Apelacja jest bezzasadna. Tak uznał Sąd Okręgowy w Zamościu utrzymując w mocy wyrok sądu pierwszej instancji. Oskarżony o spowodowanie ciężkiego uszczerbku na zdrowiu, a także posiadanie znacznej ilości narkotyków i ich udzielanie 21-letni Paweł B. z gminy Tomaszów Lubelski spędzi za kratkami 2 lata i 8 miesięcy.

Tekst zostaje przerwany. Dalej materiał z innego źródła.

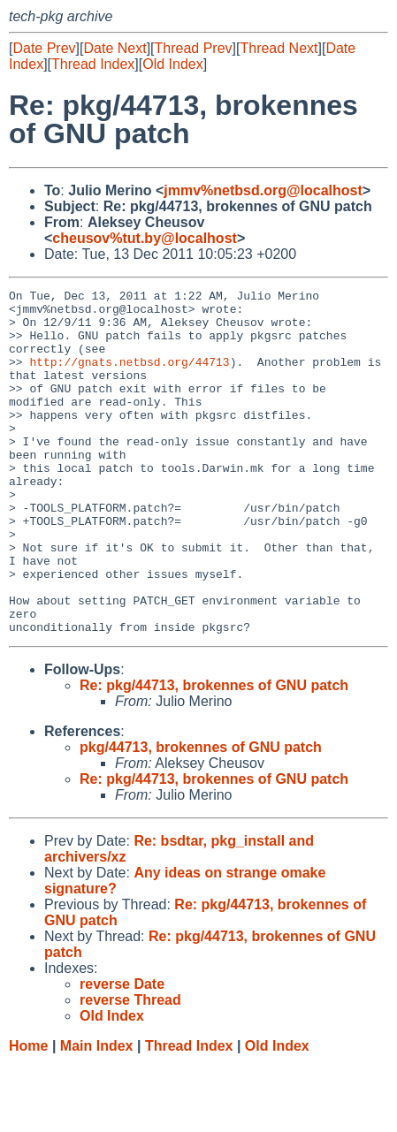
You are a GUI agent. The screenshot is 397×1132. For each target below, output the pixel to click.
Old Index (172, 64)
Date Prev (43, 48)
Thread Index (92, 64)
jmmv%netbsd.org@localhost (263, 190)
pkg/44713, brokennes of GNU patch (201, 816)
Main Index (97, 1114)
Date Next (114, 48)
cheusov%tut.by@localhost (144, 238)
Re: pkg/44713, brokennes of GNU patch (214, 754)
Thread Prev (194, 48)
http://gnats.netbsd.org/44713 (129, 377)
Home (28, 1114)
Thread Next (278, 48)
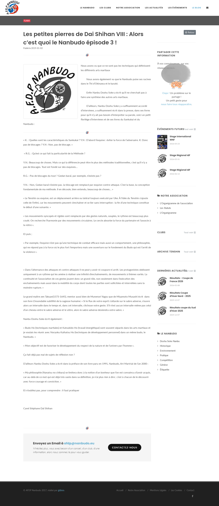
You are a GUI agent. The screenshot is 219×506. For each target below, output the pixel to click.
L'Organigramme (168, 212)
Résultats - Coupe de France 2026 (181, 280)
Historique (165, 345)
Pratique (164, 355)
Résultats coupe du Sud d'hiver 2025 (183, 309)
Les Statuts (165, 207)
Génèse (164, 364)
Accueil (119, 490)
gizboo (61, 490)
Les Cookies (176, 490)
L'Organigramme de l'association (176, 203)
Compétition (166, 360)
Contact (190, 490)
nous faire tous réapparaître (176, 104)
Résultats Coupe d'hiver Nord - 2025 (180, 294)
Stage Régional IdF (180, 155)
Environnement (167, 350)
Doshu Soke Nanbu (170, 341)
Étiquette (164, 369)
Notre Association (136, 490)
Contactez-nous (124, 447)
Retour (189, 32)
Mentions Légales (158, 490)
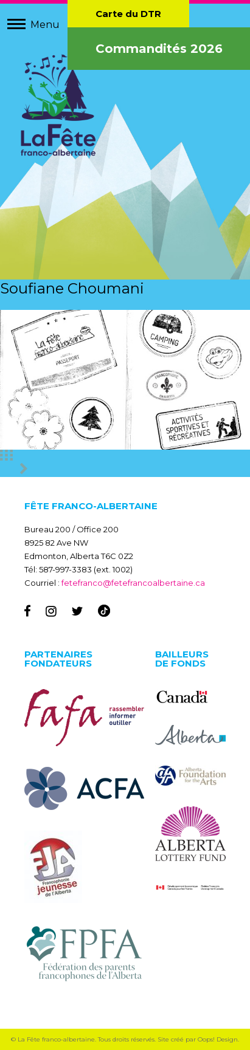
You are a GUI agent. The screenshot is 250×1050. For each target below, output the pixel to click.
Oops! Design (218, 1039)
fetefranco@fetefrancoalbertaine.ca (133, 583)
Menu (45, 24)
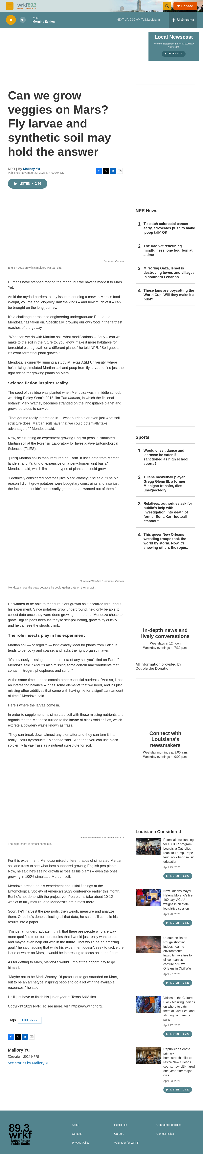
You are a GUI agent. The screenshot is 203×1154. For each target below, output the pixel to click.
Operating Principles (168, 1124)
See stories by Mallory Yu (29, 1062)
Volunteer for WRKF (126, 1142)
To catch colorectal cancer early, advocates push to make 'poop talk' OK (169, 228)
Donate (187, 6)
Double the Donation (153, 668)
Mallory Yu (31, 169)
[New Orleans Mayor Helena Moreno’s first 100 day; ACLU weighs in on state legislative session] (148, 897)
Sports (142, 437)
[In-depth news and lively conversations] (165, 591)
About (75, 1124)
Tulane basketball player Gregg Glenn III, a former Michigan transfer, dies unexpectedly (164, 483)
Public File (120, 1124)
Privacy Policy (80, 1142)
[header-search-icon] (167, 6)
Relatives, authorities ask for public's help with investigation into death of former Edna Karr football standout (168, 512)
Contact (76, 1133)
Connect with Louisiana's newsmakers (165, 739)
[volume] (22, 19)
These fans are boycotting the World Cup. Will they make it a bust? (169, 294)
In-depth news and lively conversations (165, 633)
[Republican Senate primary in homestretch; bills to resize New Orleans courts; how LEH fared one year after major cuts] (148, 1055)
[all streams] (183, 20)
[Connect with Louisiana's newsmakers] (165, 701)
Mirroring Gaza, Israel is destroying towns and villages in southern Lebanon (169, 272)
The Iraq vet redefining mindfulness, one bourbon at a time (168, 250)
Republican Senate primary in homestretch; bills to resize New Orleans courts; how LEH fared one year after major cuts (179, 1062)
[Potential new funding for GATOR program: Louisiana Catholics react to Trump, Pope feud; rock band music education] (148, 846)
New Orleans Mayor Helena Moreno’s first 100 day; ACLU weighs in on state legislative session (178, 899)
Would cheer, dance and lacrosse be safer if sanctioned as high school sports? (166, 457)
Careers (119, 1133)
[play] (11, 20)
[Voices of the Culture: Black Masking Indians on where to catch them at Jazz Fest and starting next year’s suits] (148, 1004)
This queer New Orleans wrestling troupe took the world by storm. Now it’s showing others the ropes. (166, 541)
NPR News (29, 1020)
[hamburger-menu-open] (9, 6)
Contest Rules (165, 1133)
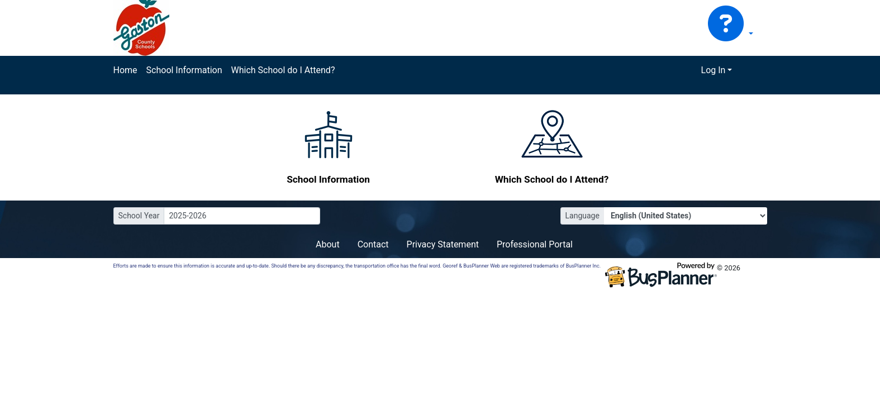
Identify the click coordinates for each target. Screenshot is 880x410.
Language (582, 215)
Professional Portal (535, 244)
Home (125, 70)
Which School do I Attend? (283, 70)
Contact (373, 244)
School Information (184, 70)
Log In (713, 70)
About (328, 244)
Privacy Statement (443, 244)
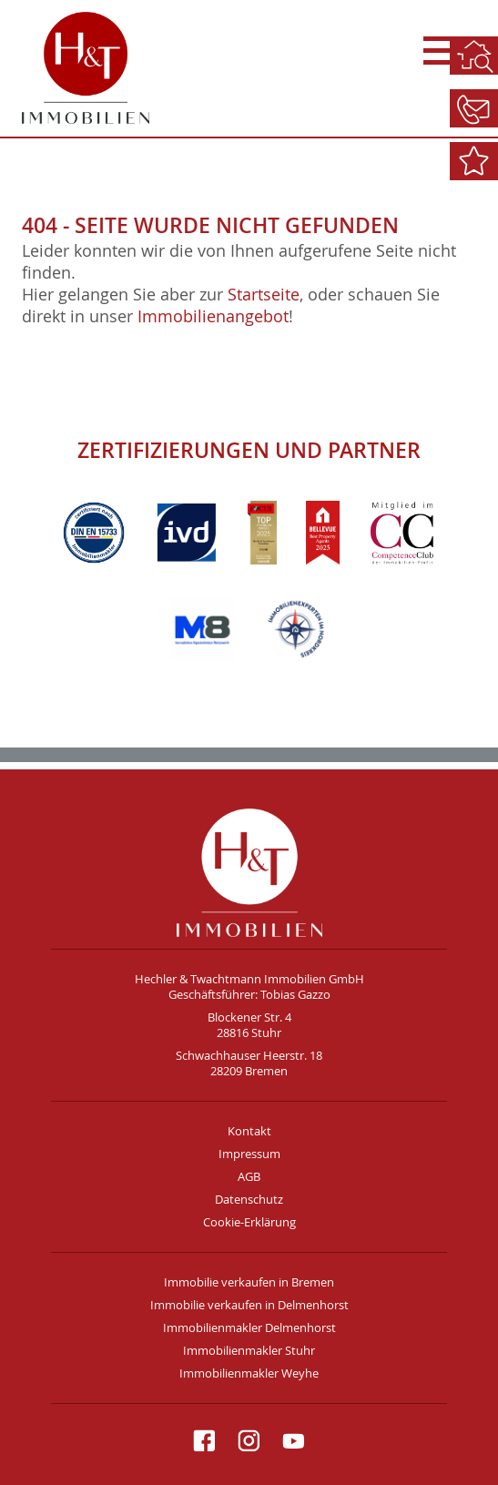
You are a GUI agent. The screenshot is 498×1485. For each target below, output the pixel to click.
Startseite (264, 294)
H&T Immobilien (249, 872)
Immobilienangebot (213, 316)
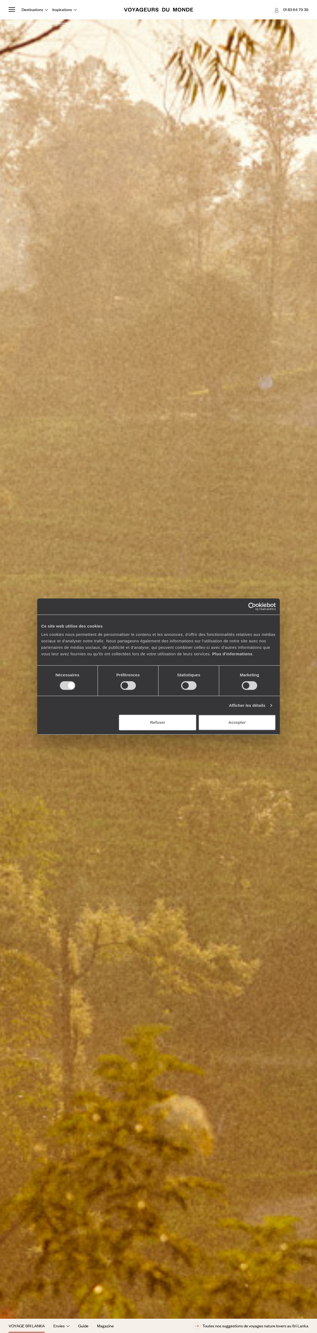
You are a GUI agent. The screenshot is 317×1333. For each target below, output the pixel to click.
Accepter (237, 722)
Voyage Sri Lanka (27, 1325)
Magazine (105, 1325)
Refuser (157, 722)
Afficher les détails (247, 705)
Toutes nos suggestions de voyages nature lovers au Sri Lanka (250, 1326)
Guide (83, 1325)
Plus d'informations (232, 654)
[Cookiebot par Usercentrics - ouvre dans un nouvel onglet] (252, 606)
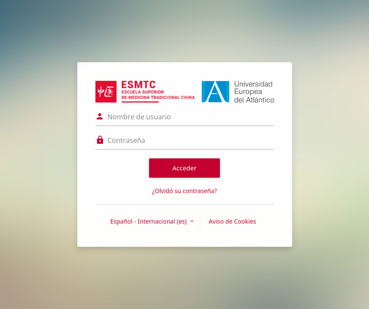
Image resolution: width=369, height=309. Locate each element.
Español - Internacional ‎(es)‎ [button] (149, 221)
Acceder (184, 168)
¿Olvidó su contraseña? (184, 191)
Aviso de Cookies (232, 221)
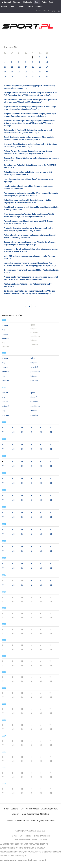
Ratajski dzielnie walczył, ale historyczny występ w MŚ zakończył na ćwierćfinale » (28, 173)
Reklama (27, 836)
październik (35, 372)
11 (5, 67)
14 (26, 67)
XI (41, 432)
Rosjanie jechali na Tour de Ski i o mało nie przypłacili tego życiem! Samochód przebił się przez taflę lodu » (30, 115)
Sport (37, 2)
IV (31, 427)
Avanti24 (38, 6)
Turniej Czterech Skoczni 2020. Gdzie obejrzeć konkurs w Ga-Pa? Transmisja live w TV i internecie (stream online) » (31, 94)
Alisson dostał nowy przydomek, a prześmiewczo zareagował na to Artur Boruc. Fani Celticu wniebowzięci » (31, 278)
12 (12, 67)
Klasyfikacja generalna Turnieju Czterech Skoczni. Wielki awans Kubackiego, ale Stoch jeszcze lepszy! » (29, 215)
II (12, 427)
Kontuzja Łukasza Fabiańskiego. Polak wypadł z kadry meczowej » (27, 285)
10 (47, 62)
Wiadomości (27, 2)
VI (50, 427)
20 (19, 72)
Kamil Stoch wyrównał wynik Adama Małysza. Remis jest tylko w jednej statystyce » (31, 208)
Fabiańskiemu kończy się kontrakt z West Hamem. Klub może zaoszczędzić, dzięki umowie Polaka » (31, 194)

Zaczęło się od gazu łzawiącego, który rozpylono w lokalu. Gdy 27-letni mieszkaniec Tomaszowa Lubelskiego wyszedł z kolegami na zewnątrz, padły strzały. Paweł B. z bliskiej odległości strzelił mu z wiatrówki prosto w twarz.
Jeden śrut utkwił w policzku, drugi poważnie uszkodził oko.
Poszkodowany z raną gałki ocznej trafił do szpitala, gdzie przeszedł skomplikowaną operację. Szanse na widzenie na prawe oko ma jednak niewielkie.
Sprawca wsiadł po strzelaninie do samochodu i razem z kolegami odjechał z miejsca zdarzenia. Stróże prawa wkrótce go zatrzymali, a sąd postanowił go tymczasowo aresztować pod zarzutem uszkodzenia ciała, posiadania prawie 18 g amfetaminy oraz udzielania narkotyków.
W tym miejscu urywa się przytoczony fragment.